RFID Offers Industrial Distributors a Potentially Huge Profit Center

July 1, 2006
Based on electrical wholesalers' slow pace to implement radio-frequency (RF) scanning of bar-coded products, it will be years maybe even decades before

Based on electrical wholesalers' slow pace to implement radio-frequency (RF) scanning of bar-coded products, it will be years — maybe even decades — before more than a handful of electrical distributors even think about implementing RFID, a much more complex and expensive technology, into their distribution centers. Indeed, of the 146 electrical distributors that provided information about their warehouse strategies for Electrical Wholesaling's Top 200 survey this year, 35 percent scan bar codes with RF scanners to perform inventory counts. Even fewer, 32 percent, employ RF scanning of bar-coded items for picking.

Although it may be years before electrical distributors use RFID in their own warehouses, savvy electrical distributors catering to the industrial market recognize RFID as a profit center on the verge of tremendous growth as tag prices come down and big-box retailers move forward with their adoption of RFID technology.

“We've been selling RFID for a number of years,” said Jim Lass, vice president advanced technology, Van Meter Industrial (VMI), Cedar Rapids, Iowa. Although VMI carries RFID tags and readers made by Escort Memory Systems, Scott Valley, Calif., longtime electrical-industry vendors are getting into the RFID game, too.

Last year, Siemens Energy & Automation, Alpharetta, Ga., unveiled its Simatic RF300 RFID system, which includes a read/write device (reader) and data carriers (tags) for production applications, including assembly production lines and conveyor systems.

Production-line use has been the mainstay of VMI's RFID sales. Its manufacturing-facility customers use the technology to track parts or ingredients through production lines.

For a decade now, Van Meter has supplied a major cereal manufacturer with RFID products to track tubs filled with various ingredients for cereals and other products. “Before they actually let that tub dump over into a blending system, they verify (with RFID) that it's the exact tub that's supposed to be there,” Lass said.

The RFID tags are populated with various pieces of identifying data and adhered to the item to be tracked. RFID readers then gather that information. “When they're near each other, they have a conversation,” said Lass.

Another VMI customer, a tractor maker, employs RFID technology to help meet ISO registration, which requires certain tools be calibrated to specific torque rates. The tractor manufacturer tags tools' handles with RFID tags. “In the case of that tool, it gets the identity of that tool back to the reader, which sends that on to a torque-calibration unit,” said Lass. “There's a recording device that's keeping track of exactly what tool and what the torque rating is on a particular date.”

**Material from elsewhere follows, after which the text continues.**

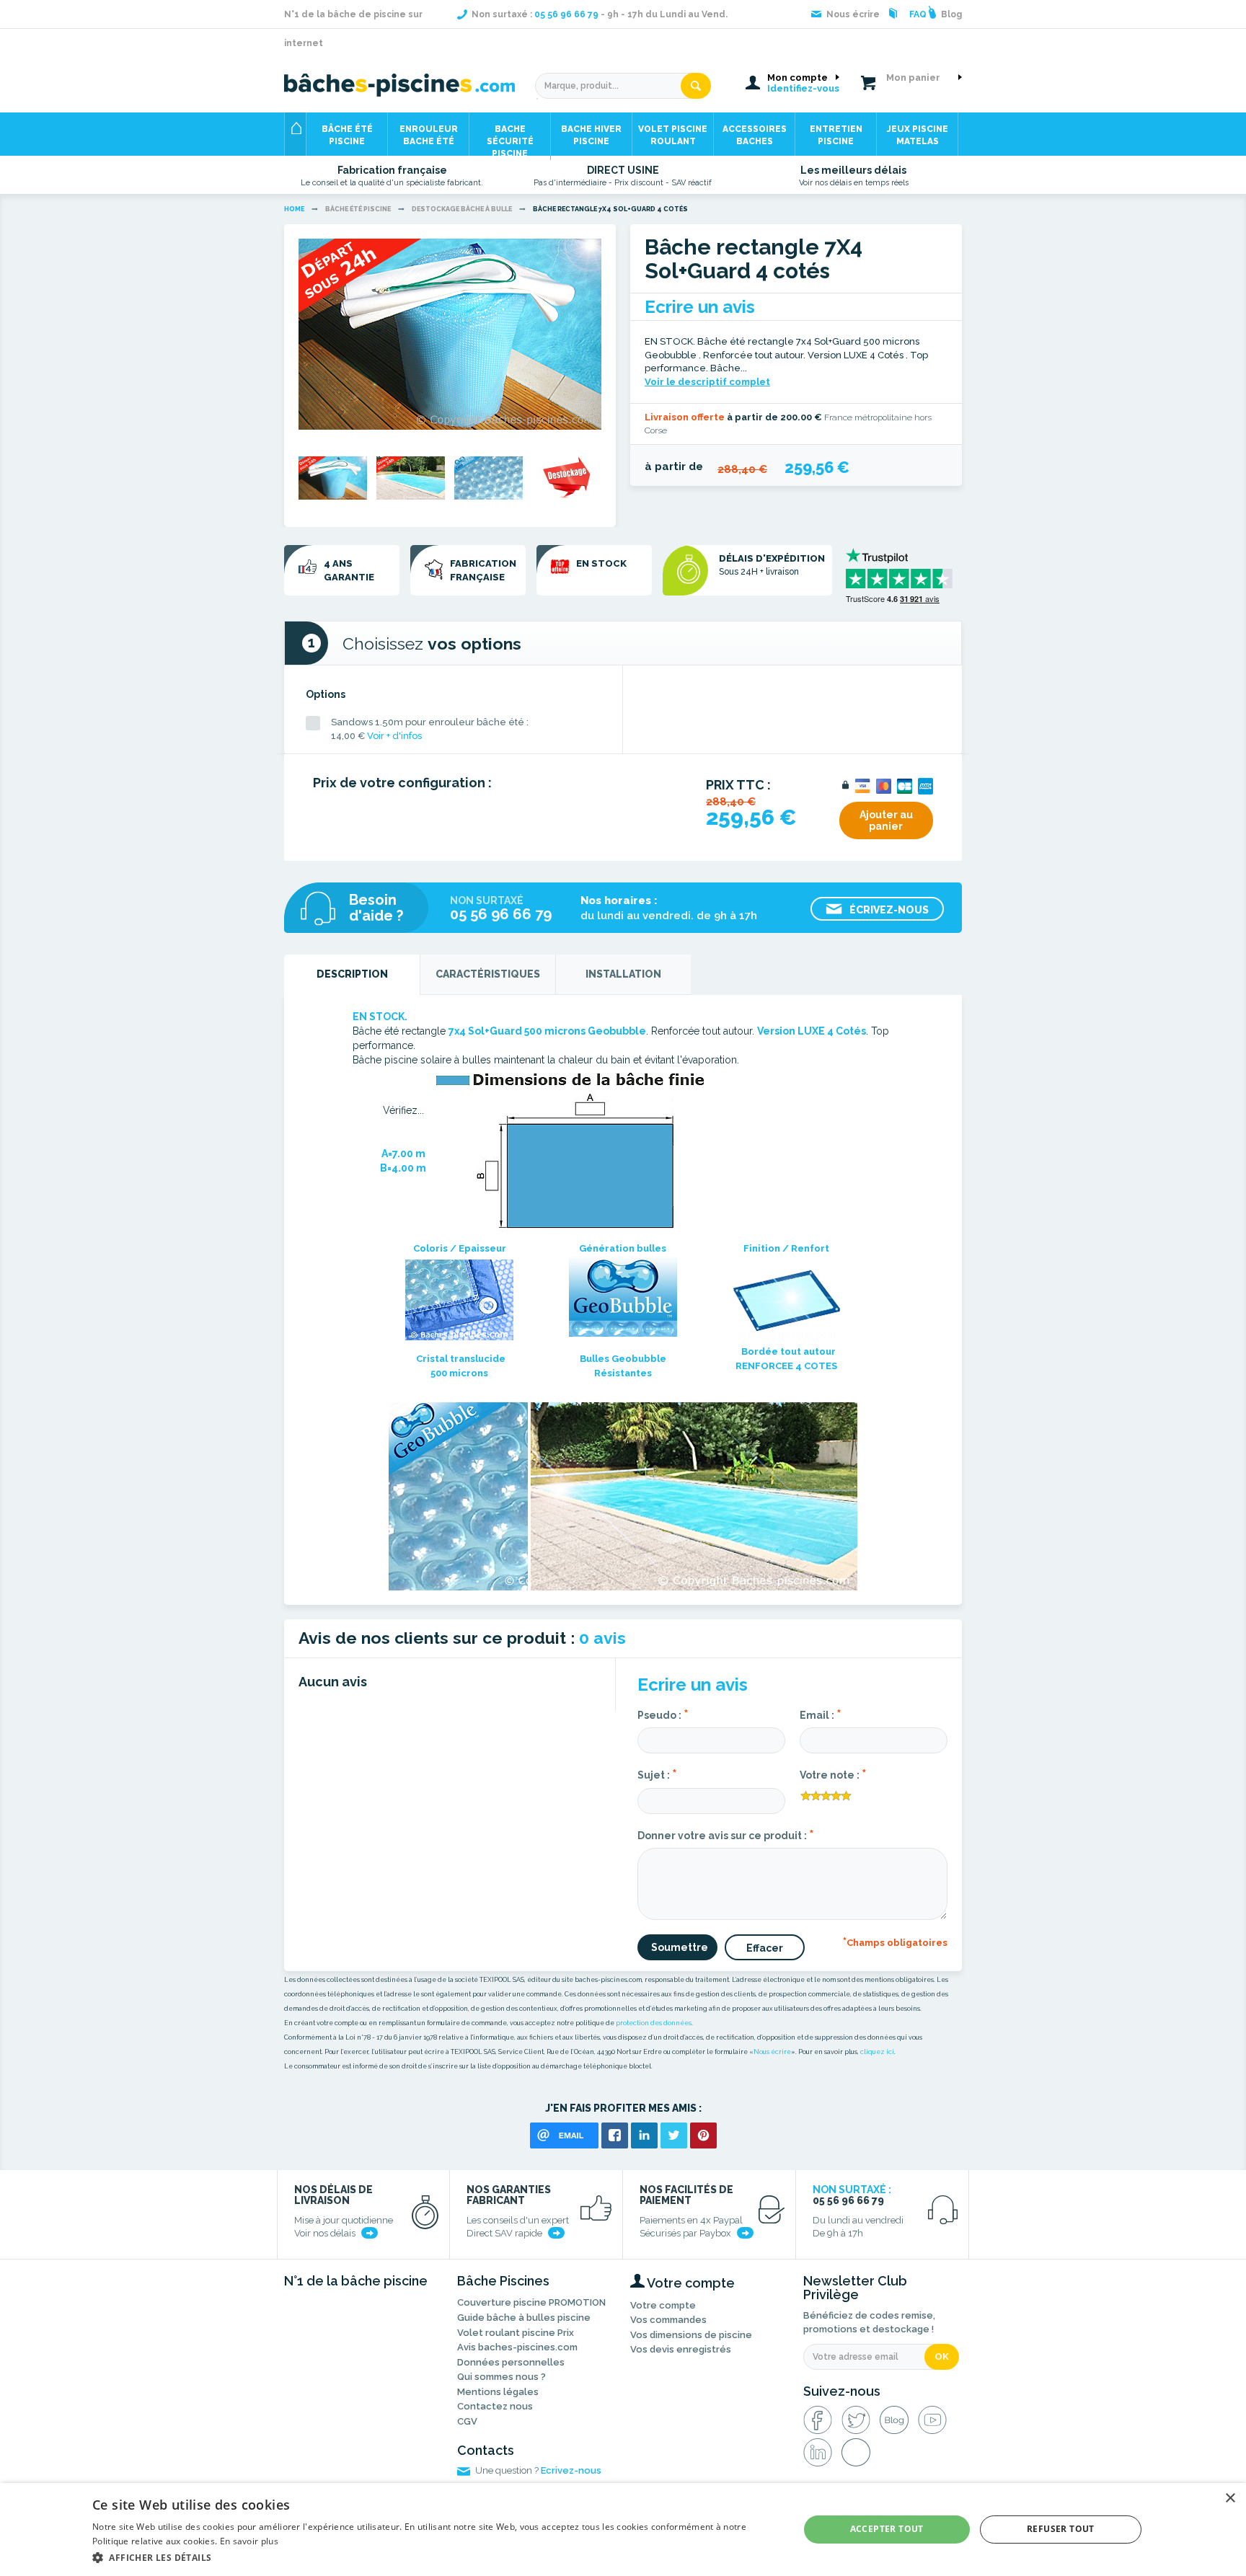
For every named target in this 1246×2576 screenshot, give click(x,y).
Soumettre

A large ice cream maker's need for VMI-supplied RFID products is more basic: Wal-Mart requires cases of the ice cream going to a Wal-Mart distribution center be tagged with RFID labels. For electrical distributors supplying Wal-Mart vendors with RFID products, there's the potential for an exponential increase in RFID sales as the mammoth retailer continues to move forward with its RFID initiative.

According to a recent report by Computerworld.com, more than 300 Wal-Mart suppliers now ship RFID-tagged goods to 500 Wal-Mart facilities. “By January 2007, the company expects 600 of its suppliers to be using RFID technology, with the number of Wal-Mart stores capable of handling RFID-tagged items doubling to about 1,000,” said the report.

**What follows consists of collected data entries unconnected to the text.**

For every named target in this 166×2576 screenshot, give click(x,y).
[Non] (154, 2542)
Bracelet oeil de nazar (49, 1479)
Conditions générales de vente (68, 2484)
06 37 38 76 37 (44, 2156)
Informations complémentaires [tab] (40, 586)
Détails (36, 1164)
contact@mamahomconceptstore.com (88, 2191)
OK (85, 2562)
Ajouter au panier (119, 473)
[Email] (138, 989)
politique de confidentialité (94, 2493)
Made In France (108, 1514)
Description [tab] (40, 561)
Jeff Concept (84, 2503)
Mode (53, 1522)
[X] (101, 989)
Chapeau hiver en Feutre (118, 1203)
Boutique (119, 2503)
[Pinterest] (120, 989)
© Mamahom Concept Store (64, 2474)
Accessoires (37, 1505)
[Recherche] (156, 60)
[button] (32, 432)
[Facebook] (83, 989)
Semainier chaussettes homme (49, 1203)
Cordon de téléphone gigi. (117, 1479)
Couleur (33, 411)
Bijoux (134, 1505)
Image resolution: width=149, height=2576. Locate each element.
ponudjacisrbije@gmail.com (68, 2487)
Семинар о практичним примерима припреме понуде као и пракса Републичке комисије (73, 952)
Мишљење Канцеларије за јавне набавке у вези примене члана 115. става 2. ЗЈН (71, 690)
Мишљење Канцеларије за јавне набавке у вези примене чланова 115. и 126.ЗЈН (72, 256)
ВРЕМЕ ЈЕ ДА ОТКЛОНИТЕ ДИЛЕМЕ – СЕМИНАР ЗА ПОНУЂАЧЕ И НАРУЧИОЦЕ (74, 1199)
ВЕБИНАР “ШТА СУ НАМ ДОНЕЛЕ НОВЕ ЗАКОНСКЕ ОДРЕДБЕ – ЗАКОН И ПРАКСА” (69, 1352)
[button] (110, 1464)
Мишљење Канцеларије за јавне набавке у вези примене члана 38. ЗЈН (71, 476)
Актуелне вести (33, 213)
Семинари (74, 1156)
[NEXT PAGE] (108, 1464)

Last year, Van Meter supplied the ice cream company about 300,000 RFID tags, Lass estimated, but the projected volume in coming years is near 20 million tags for the ice-cream maker. More retailers will follow in Wal-Mart's RFID footsteps as RFID tag prices come down and data-flow reliability improves.

The price for RFID tags has already come down dramatically. Last year, Van Meter bought the labels that were put on the cases of ice cream for between 35 cents and 40 cents each. Today, those labels are quoted at 15 cents to 20 cents. “Price has dropped in half,” said Lass.

“There's going to be a big sweep here in a couple years where that volume is going to take off like a rocket,” Lass said.